====== SOURCE MATERIAL ======

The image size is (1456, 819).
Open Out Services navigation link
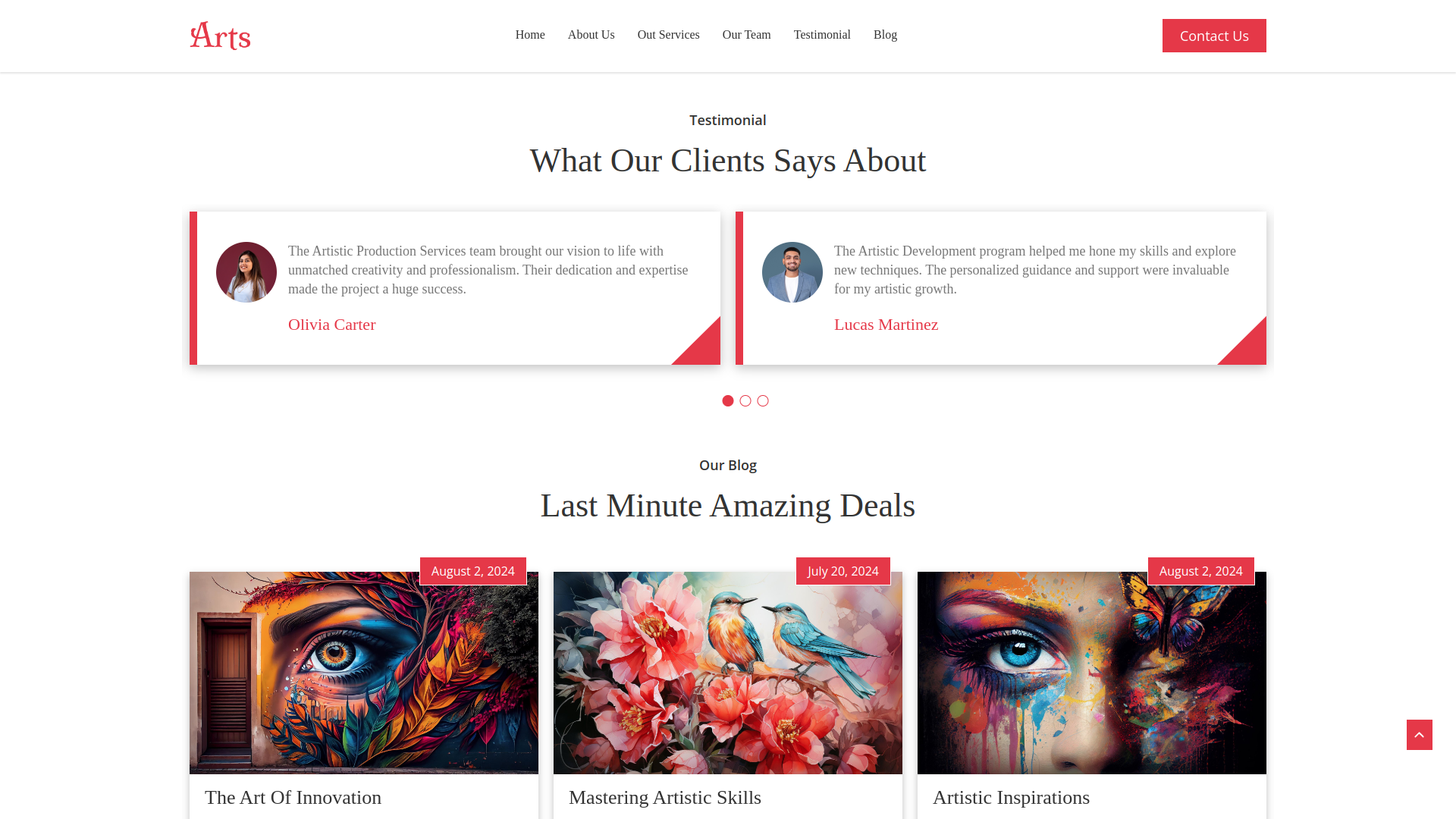668,35
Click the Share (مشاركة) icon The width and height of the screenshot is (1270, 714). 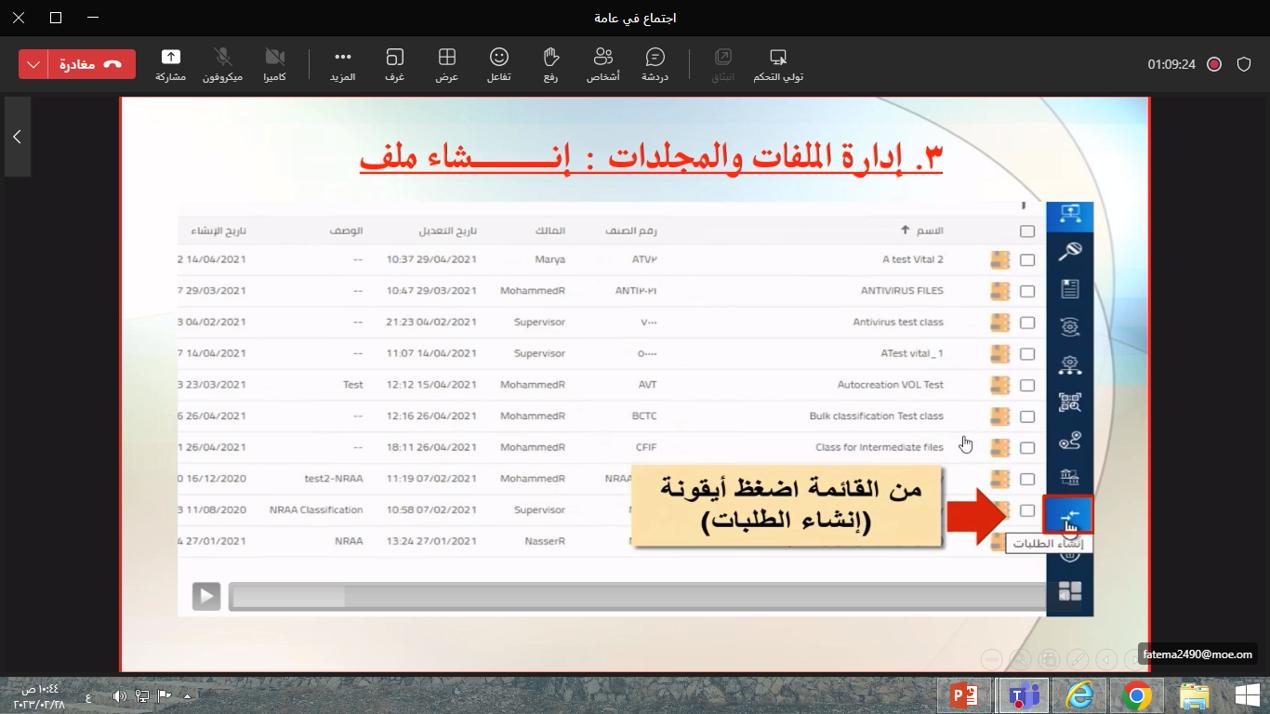[x=171, y=64]
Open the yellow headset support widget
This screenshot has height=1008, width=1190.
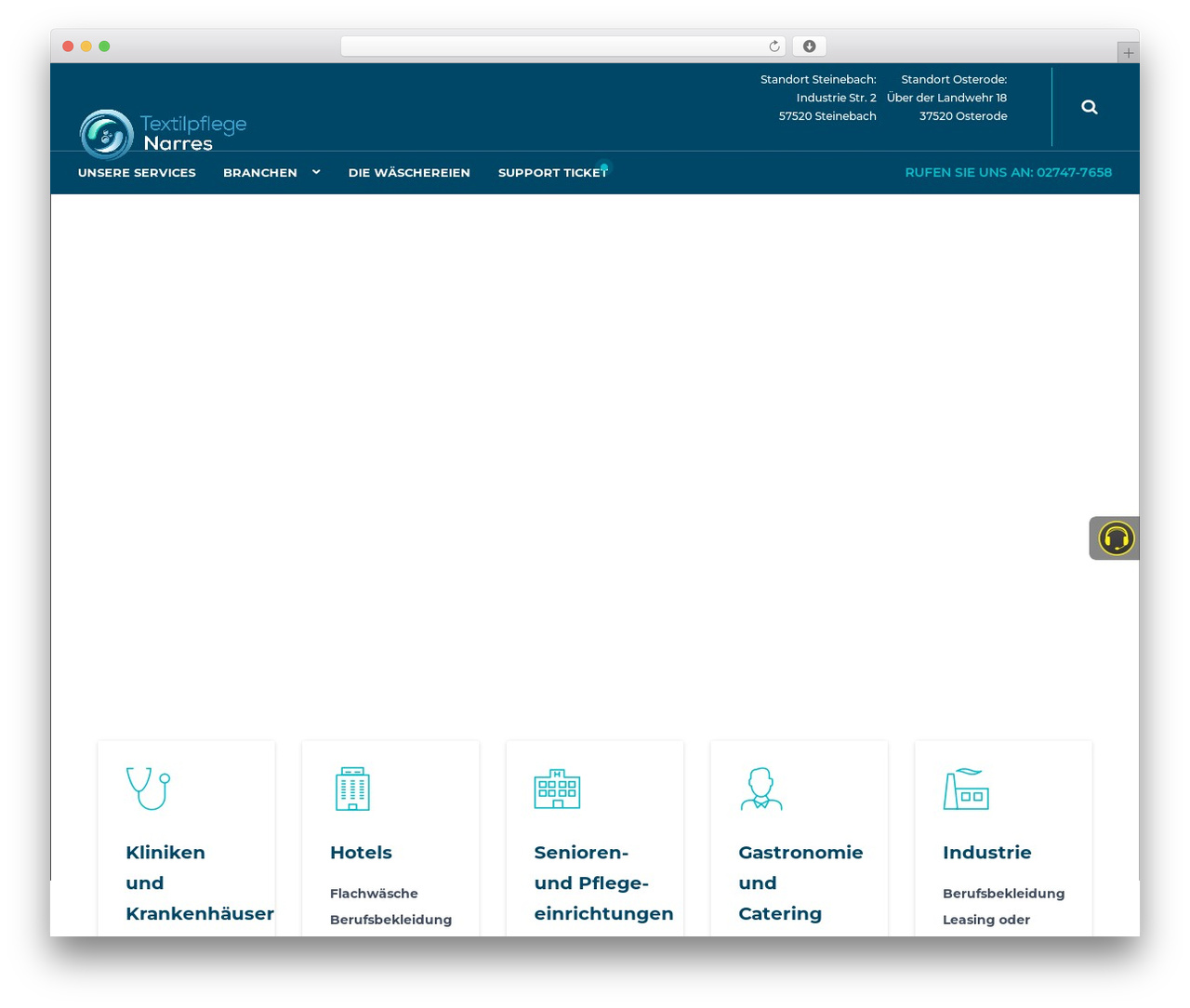pos(1116,538)
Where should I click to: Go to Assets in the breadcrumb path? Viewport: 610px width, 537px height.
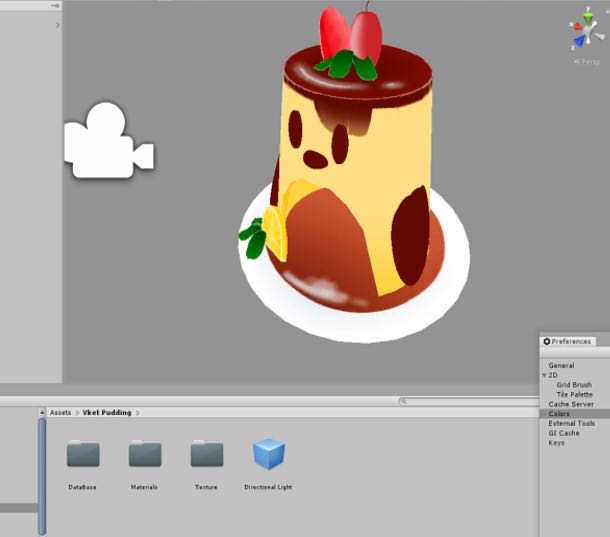pos(60,412)
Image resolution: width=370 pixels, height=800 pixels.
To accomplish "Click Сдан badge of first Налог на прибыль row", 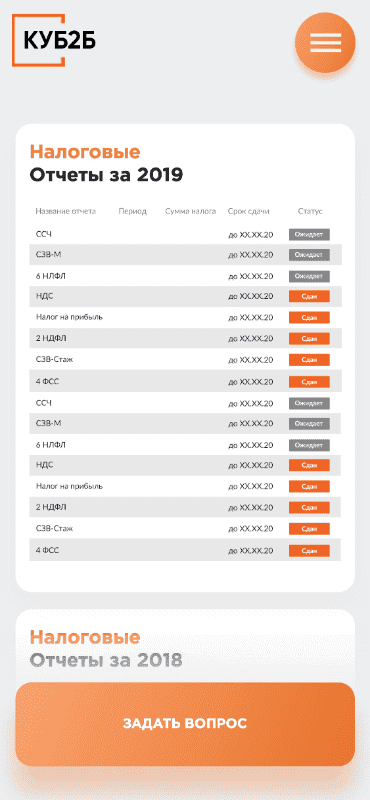I will tap(309, 317).
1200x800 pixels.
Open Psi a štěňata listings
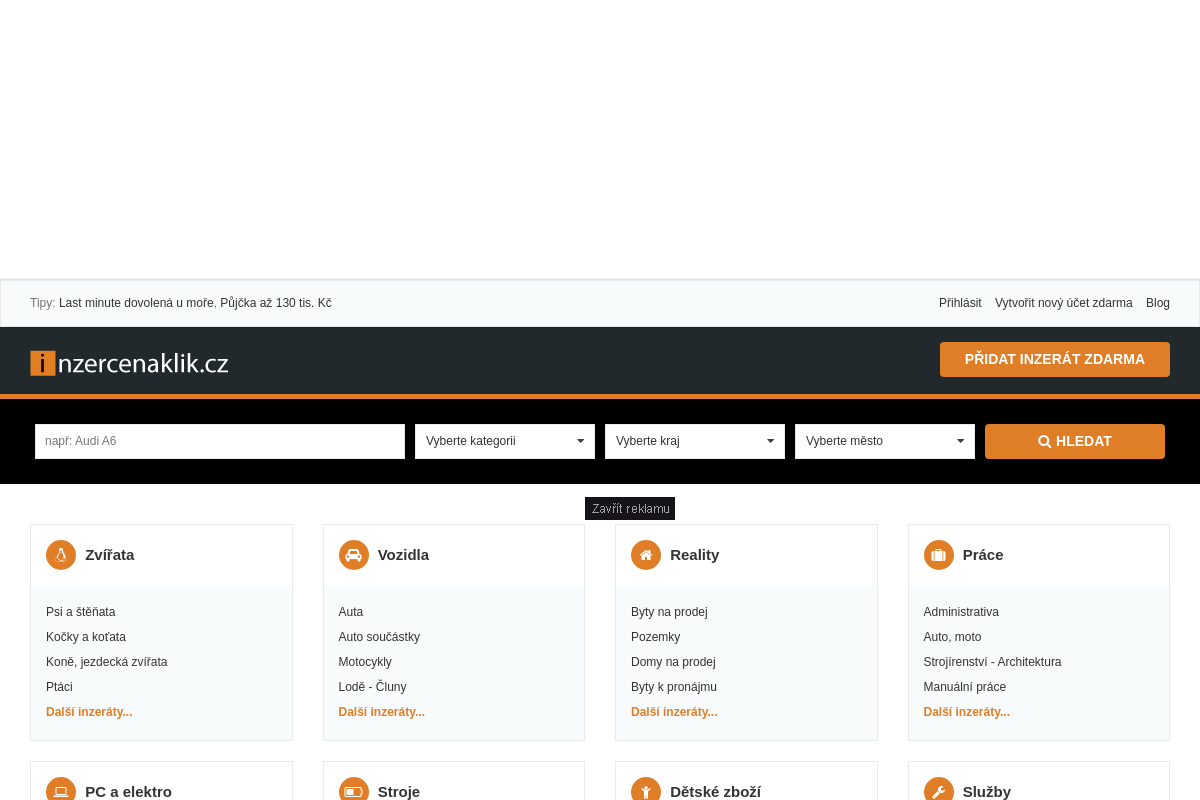81,612
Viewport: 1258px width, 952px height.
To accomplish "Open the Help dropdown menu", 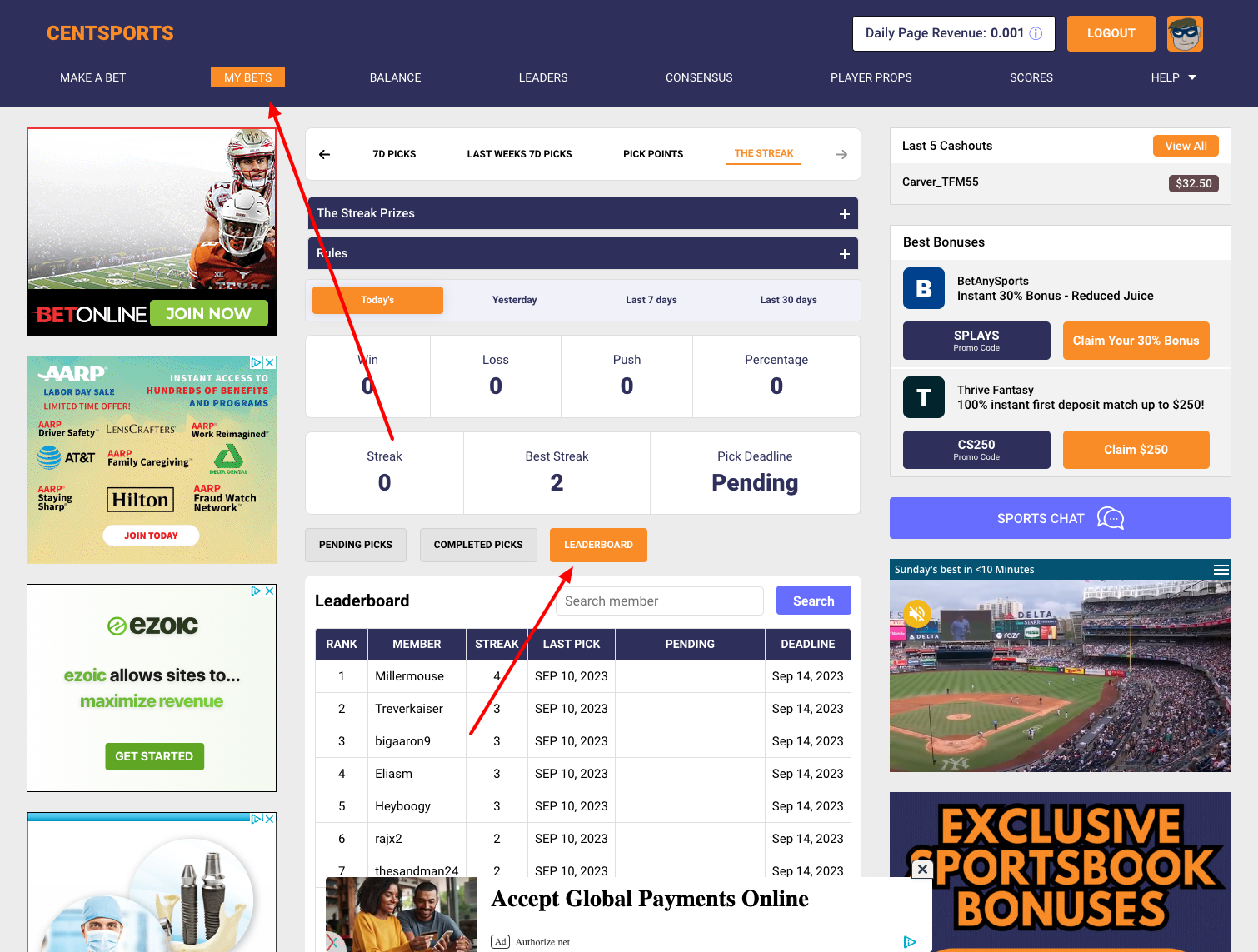I will pyautogui.click(x=1173, y=77).
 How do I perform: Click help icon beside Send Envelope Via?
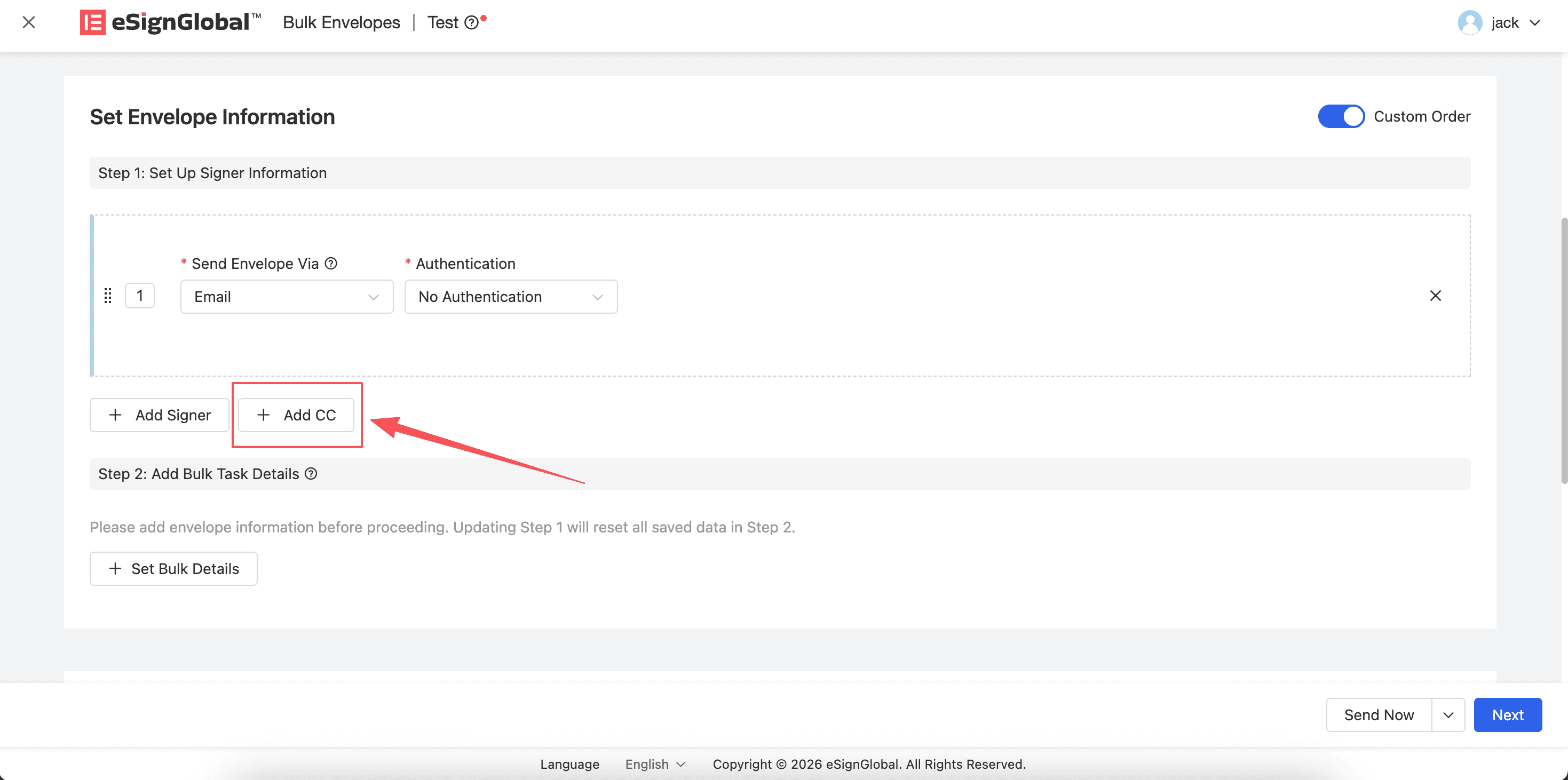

======

Among the records, find each line where the word "pixels" occurs, and copy it.

Image resolution: width=370 pixels, height=800 pixels.
1200x800 pixels.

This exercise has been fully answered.